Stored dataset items
☆ ☆ ☆ ☆

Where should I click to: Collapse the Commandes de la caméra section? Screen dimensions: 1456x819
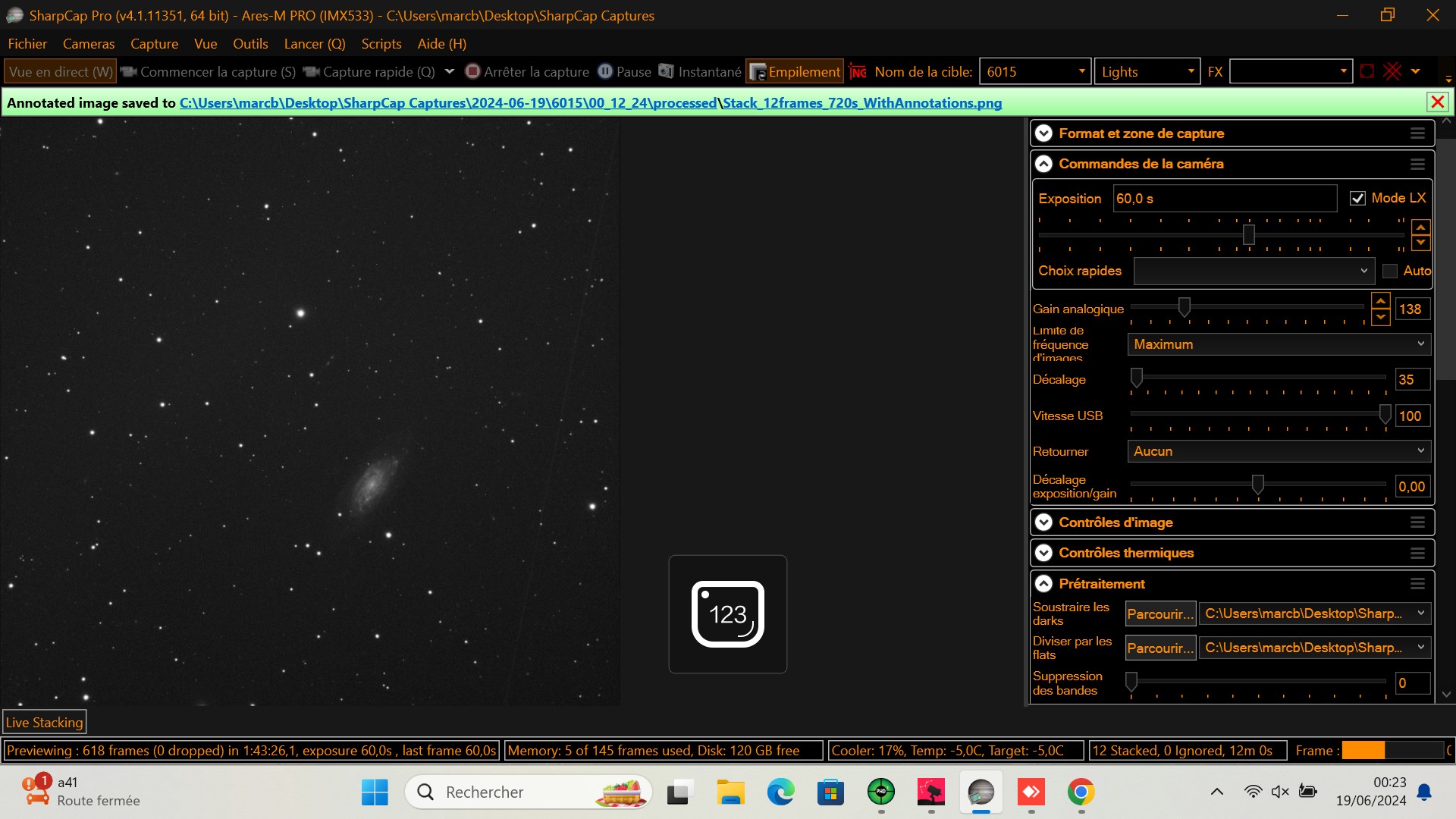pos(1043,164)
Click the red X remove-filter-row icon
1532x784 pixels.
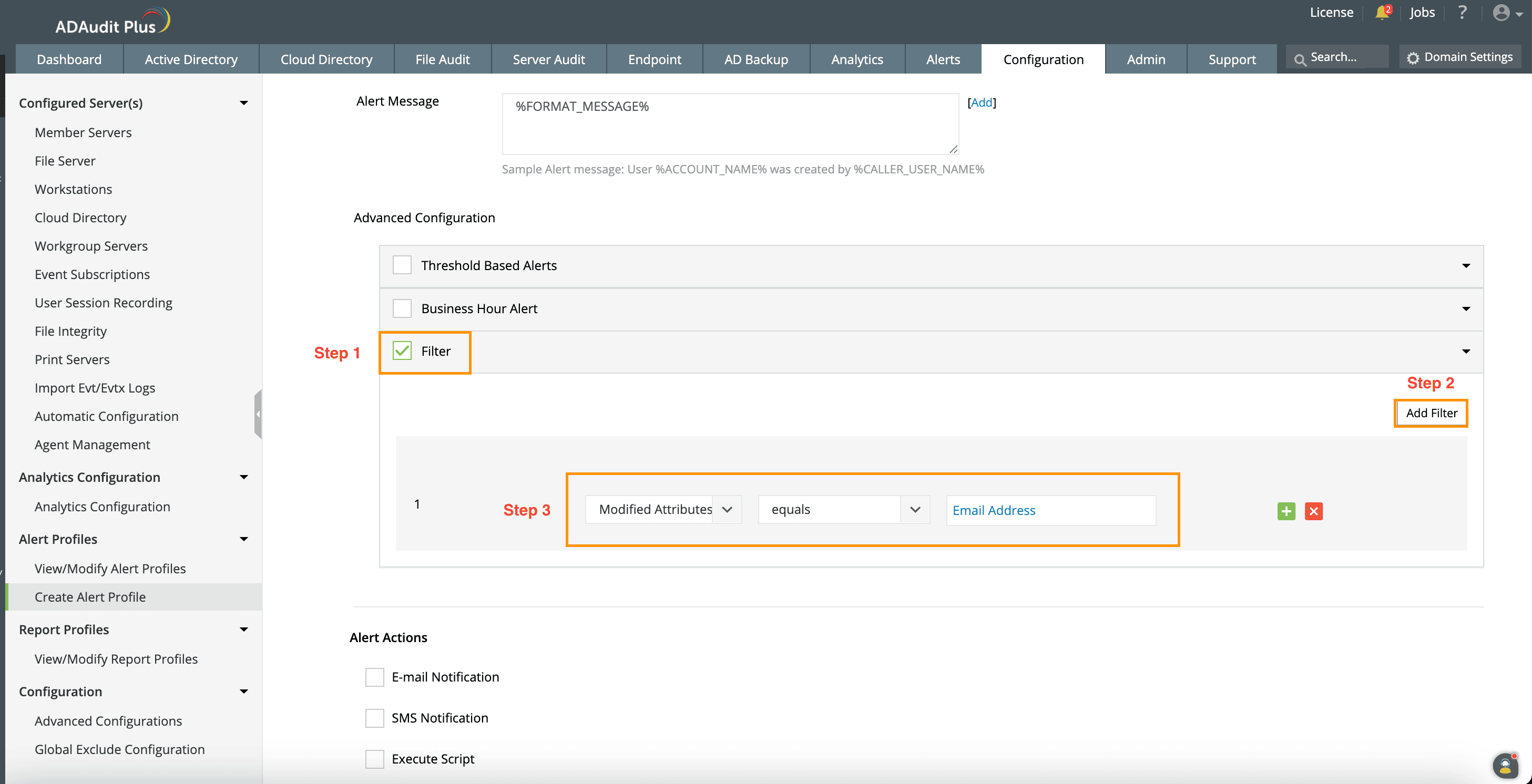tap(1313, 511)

☆ ☆ ☆ ☆

## Task to carry out
Each line from the one holding "Click the red X remove-filter-row icon" through the final line of the data needs to be transcribed exactly. Include both ends, skip the pictures, and add nothing.

## Exercise output
Click the red X remove-filter-row icon
1532x784 pixels.
tap(1313, 511)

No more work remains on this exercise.